Nas ferramentas de IA, o foco é mais específico: as proteções contra geração, edição ou manipulação de conteúdo íntimo envolvendo terceiros. E não basta dizer que o filtro existe — as empresas terão de comprovar a eficácia dele.
A base legal citada é o Marco Civil da Internet, o ECA Digital e os Decretos 12.975 e 12.976 de 2026, que ampliaram a competência da agência.
O que isso significa
A fiscalização não esperou o PL 2338. É exatamente o que já tínhamos escrito aqui: a operação de IA no Brasil já é regulável por LGPD, Marco Civil e Código de Defesa do Consumidor. A ANPD acabou de mostrar isso na prática.
O alvo é o filtro, não o modelo. A agência não está discutindo como a IA foi treinada — está perguntando se ela impede a criação de conteúdo íntimo de terceiros, e pedindo prova.
O que fazer com isso
Se você cria conteúdo com IA: a geração de imagem com rosto de pessoa real sem autorização é o ponto que está sob a lupa.

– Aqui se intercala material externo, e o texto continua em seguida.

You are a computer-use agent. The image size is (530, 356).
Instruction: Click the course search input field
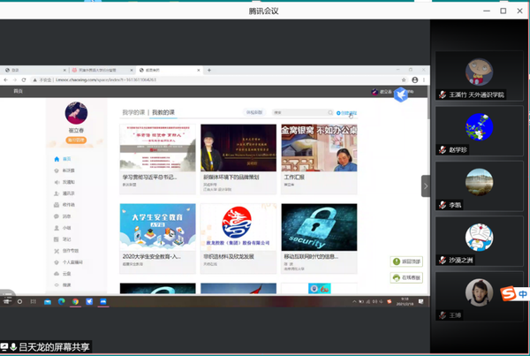click(297, 113)
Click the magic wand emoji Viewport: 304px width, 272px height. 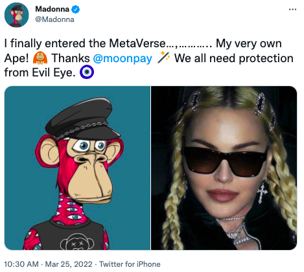[x=163, y=58]
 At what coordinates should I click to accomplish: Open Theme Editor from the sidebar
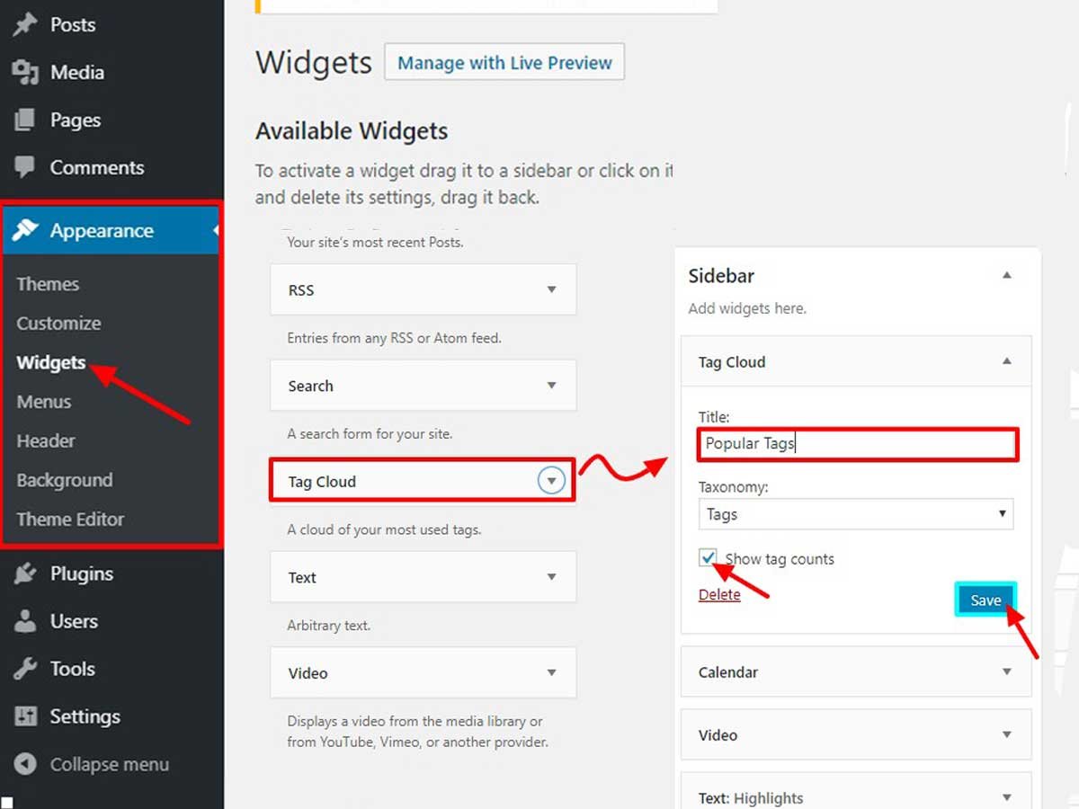(70, 519)
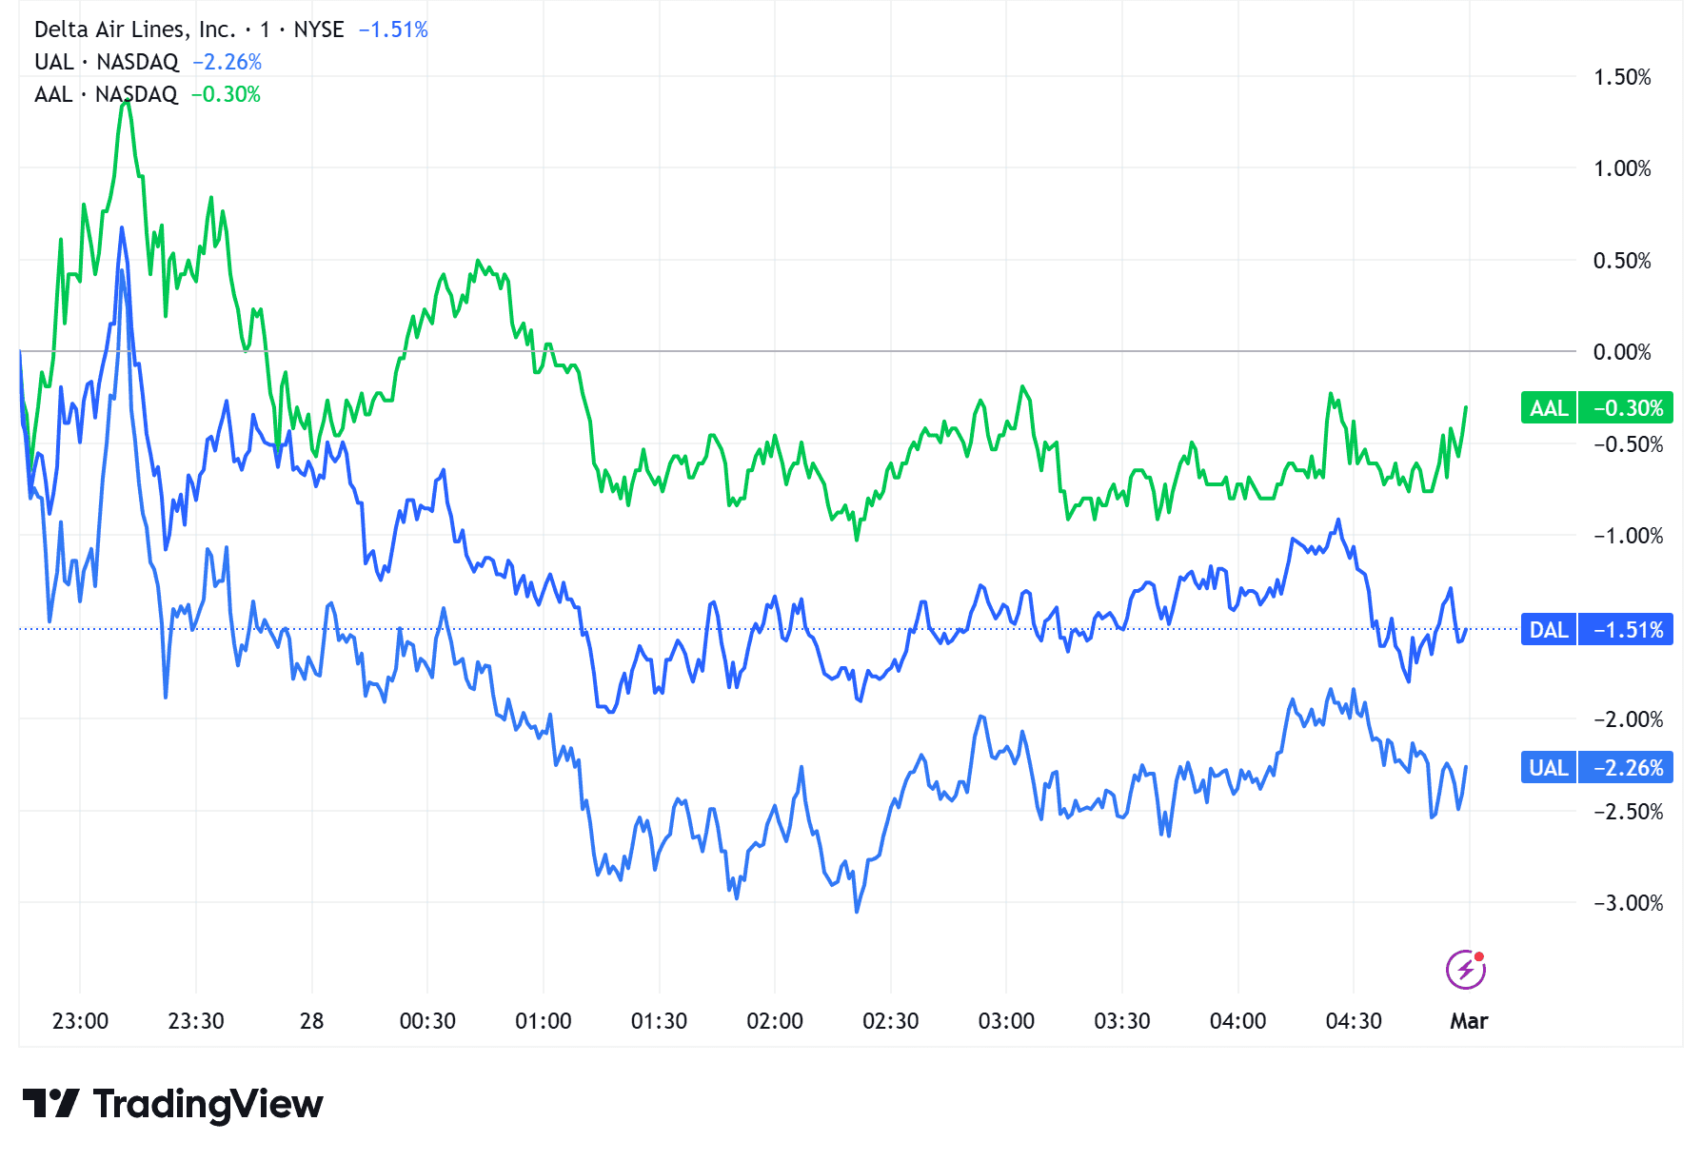Click the 23:00 time axis label
1702x1161 pixels.
[x=80, y=1021]
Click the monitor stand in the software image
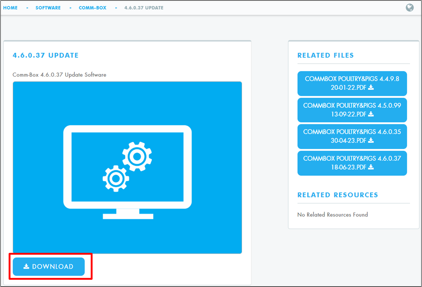 [x=128, y=214]
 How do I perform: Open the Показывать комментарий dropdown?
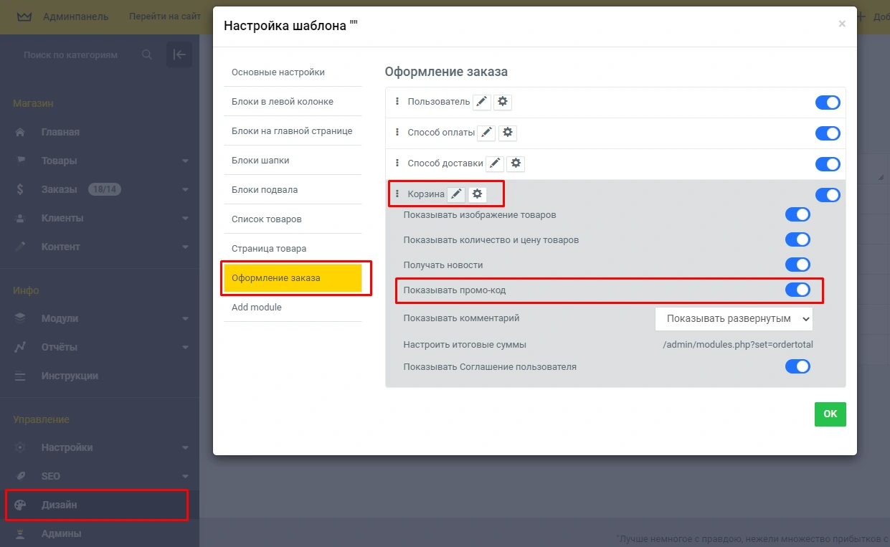point(733,318)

Já era risco civil; agora tem regulador olhando as plataformas por causa disso.
Se você usa IA na sua empresa: as respostas dessas 22 vão virar o padrão esperado das outras. Vale acompanhar o que a agência considerar suficiente — esse é o parâmetro que vão cobrar de você depois.
O próximo passo: as respostas vão à Superintendência de Fiscalização e podem embasar novas etapas. Dez dias úteis a partir de 21 de agosto colocam o prazo no início de setembro.